**DESCRIPTION OF THE TASK:** Write the next part of the article below about funding independent films, starting right after its last sentence.

**TEXT SECTION:**
If you’ve ever wondered about the intimate hell of finding financing for an independent film, Edward Epstein has written a strongly worded, easy to understand primer on the subject that should be required reading for anyone even remotely interested in making their own film through traditional channels.
As a (frustrating) standard, his essay is incredibly compelling, but even though his points are all correct, his ultimate conclusions about the possible negative fate of indie movies is slightly off.
It’s not independent movies that are endangered. It’s the corporately-sponsored brand most have gotten used to that’s really in trouble.
There’s little use arguing against Epstein, as his points are largely unassailable. Plus, the story he paints is as accurate as it is depressing.
Back in the 1990s, an independent filmmaker could seek out financing from domestic markets and use the buzz built by the promise of domestic distribution in order to get foreign markets to sign on for the rest of the money needed to start the cameras rolling. Unfortunately, as domestic financing dwindled from 50% of the needed capital to 0% today, that also caused foreign markets to grow stingier or to shut down pre-sale altogether.
The reason for all of this: the studios shut down or sold off their independent arms. This caused a domino effect that left filmmakers looking around for cash that didn’t exist.

**LISTED RECORDS:**
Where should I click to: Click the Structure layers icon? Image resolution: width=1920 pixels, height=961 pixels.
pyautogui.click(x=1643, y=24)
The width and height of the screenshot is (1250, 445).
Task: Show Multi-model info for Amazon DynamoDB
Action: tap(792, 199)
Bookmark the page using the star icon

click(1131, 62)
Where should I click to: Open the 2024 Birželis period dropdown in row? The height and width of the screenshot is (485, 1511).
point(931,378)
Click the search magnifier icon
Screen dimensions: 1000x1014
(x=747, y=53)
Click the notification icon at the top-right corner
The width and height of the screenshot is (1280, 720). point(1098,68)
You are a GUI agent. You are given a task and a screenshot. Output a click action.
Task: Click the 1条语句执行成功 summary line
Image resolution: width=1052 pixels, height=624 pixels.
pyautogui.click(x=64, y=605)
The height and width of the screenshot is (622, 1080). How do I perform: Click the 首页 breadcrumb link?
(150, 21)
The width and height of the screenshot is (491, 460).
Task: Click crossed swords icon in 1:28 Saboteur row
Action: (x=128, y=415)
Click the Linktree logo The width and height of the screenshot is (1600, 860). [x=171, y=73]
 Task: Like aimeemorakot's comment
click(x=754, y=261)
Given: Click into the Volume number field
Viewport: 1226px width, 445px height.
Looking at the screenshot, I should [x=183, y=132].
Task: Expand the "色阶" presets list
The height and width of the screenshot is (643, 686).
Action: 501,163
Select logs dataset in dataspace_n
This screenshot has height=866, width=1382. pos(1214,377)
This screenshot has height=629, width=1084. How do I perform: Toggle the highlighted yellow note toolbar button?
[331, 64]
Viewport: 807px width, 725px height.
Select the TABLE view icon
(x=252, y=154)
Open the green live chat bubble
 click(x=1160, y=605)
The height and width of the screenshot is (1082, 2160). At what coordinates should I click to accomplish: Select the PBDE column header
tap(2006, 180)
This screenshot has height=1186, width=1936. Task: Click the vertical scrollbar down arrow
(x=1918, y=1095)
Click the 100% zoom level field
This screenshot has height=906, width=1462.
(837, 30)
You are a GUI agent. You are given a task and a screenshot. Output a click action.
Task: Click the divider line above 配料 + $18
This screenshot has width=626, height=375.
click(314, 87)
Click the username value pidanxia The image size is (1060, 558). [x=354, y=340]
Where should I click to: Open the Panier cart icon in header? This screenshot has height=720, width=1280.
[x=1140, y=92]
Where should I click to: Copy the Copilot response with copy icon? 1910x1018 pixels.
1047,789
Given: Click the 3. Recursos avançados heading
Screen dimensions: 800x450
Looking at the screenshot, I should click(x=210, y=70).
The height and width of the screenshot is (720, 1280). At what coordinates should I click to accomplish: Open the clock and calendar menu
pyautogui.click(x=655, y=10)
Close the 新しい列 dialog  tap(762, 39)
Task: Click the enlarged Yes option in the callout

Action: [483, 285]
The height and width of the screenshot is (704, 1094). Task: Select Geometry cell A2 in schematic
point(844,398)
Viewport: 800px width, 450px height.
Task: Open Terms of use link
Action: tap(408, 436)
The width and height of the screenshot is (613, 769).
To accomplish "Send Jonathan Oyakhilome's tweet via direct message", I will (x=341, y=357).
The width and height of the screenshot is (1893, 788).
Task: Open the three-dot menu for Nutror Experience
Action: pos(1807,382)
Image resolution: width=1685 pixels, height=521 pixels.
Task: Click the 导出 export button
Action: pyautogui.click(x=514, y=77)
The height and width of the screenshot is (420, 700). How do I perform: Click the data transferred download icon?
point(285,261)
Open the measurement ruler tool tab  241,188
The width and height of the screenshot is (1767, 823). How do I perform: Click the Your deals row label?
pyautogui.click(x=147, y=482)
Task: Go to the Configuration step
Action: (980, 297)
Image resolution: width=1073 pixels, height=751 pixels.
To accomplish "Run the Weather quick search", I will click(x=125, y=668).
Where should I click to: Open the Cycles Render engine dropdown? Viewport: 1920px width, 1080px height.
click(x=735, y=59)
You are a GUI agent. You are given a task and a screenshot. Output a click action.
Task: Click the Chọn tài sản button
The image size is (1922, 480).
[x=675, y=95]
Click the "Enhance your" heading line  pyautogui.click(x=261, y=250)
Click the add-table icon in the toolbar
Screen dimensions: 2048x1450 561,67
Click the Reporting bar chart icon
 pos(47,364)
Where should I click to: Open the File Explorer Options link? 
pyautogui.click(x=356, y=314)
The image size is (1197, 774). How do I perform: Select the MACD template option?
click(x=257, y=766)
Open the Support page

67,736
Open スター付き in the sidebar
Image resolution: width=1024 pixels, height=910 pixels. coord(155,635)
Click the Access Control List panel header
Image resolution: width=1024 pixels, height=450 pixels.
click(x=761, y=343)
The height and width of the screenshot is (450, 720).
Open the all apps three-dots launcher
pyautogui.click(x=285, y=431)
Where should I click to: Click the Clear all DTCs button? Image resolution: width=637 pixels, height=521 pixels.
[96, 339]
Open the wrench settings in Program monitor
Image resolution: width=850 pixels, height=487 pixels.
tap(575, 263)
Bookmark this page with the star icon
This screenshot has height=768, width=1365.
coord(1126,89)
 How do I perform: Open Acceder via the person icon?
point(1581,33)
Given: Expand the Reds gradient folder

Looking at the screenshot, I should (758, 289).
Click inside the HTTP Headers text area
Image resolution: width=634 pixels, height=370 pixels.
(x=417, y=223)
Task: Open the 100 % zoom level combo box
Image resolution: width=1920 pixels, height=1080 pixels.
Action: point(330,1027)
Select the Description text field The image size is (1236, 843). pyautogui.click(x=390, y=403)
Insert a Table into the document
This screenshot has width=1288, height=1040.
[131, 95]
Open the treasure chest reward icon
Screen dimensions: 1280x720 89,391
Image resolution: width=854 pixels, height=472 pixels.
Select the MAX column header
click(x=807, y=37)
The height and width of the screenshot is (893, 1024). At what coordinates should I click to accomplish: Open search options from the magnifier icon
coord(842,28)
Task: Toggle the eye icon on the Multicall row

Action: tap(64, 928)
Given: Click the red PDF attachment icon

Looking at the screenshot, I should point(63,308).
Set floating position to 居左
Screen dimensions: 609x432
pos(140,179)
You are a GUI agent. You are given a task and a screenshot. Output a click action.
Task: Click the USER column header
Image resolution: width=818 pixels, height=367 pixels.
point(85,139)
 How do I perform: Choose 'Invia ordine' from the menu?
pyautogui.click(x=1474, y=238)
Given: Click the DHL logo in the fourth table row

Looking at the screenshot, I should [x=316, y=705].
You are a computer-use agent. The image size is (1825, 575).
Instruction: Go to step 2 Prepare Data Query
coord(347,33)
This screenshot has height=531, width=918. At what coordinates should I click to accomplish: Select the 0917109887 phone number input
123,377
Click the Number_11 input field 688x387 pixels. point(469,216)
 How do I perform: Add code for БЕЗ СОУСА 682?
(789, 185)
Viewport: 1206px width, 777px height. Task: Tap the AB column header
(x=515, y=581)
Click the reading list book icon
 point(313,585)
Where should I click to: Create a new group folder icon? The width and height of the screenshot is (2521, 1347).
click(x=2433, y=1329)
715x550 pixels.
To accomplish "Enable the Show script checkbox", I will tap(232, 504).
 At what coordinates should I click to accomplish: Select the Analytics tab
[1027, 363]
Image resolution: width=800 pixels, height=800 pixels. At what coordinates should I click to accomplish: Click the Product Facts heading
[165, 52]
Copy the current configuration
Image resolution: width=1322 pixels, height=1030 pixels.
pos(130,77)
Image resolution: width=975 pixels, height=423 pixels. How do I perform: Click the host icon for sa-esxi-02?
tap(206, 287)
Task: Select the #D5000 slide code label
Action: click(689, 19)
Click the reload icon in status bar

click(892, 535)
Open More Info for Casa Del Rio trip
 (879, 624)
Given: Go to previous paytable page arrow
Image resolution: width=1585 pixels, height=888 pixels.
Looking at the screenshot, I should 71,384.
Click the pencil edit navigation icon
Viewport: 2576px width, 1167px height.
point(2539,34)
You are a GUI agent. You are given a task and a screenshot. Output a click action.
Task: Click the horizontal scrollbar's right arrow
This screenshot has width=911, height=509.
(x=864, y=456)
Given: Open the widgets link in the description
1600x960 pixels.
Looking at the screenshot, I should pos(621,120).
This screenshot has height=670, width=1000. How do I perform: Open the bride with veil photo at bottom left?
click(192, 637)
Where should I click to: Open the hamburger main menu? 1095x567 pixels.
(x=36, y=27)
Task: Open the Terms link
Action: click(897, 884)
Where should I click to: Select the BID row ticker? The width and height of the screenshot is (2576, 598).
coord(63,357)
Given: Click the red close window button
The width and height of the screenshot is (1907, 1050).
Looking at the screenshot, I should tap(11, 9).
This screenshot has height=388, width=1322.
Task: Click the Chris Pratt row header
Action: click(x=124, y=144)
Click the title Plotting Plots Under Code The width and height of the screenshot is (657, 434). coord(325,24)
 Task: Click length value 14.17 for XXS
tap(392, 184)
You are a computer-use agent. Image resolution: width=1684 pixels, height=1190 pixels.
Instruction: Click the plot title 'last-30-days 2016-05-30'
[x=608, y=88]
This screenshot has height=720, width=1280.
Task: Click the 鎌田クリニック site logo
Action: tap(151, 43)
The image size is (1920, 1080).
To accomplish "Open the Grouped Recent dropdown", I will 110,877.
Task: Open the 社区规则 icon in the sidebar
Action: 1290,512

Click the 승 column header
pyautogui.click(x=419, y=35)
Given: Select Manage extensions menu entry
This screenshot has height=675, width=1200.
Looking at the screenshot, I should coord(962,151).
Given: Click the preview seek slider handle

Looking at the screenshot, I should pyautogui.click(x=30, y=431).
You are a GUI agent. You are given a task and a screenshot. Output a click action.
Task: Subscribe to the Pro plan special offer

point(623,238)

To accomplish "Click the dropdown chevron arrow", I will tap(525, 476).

**WRITTEN RESPONSE:**
Without the safety net of securing financing, filmmakers had to look to the banks in a major way (during the worst economic crisis of the modern era no less). Epstein shows his work for full credit, but the math breaks down to aspiring directors and producers being able to snag $4.8 million from the $8.8 million dollar loan they were able to secure thanks to a completion bond, some foreign pre-sale, and the tax credits of various shooting locations. The hoops to jump through are even more maddening, and the money is all dependent on completing the $10 million film within the specifications of the agreement that garnered the $4.8 million.
The bottom line is that making the movie, no matter what, will be a gamble.
Fortunately, the world is full of gamblers.
It’s no secret that getting any movie (be it an intimate indie or a bloated tent pole) to theaters is nearly impossible. Everything has to come together at the right time, in the right way in order for the idea just to get from one arduous step to the next. However, it’s a perilous journey that many still seem willing to take.
There are three reasons that the indie movie world isn’t endangered.
One, indie movies have been around since people were protesting the Edison Trust. There have been booms and busts, but there’s always been a steady stream of visionaries that were either unwilling to or not allowed to work within the confines of the studio system. That’s the common sense answer.
A few years ago, Andrew O’Hehir wrote an insightful piece about the evolution of indie films, and it’s premise still holds basically true to this day. Sure, new media didn’t turn out to be the savior of the prospective filmmaker (or at least it hasn’t yet), but the indie world is ducking and weaving because it has to.
Two, the trends that Epstein rightfully points out are, in most part, due to the changing tide in Hollywood and the overall bleakness of the economy over the past few years. Things are shifting in Hollywood, but once it rights itself and finds a new working infrastructure, the health of their indie arms (those newly minted and those newly bought) will also seem flush again – picking all the dominoes back up again. If not that, the economy is on track to rebound.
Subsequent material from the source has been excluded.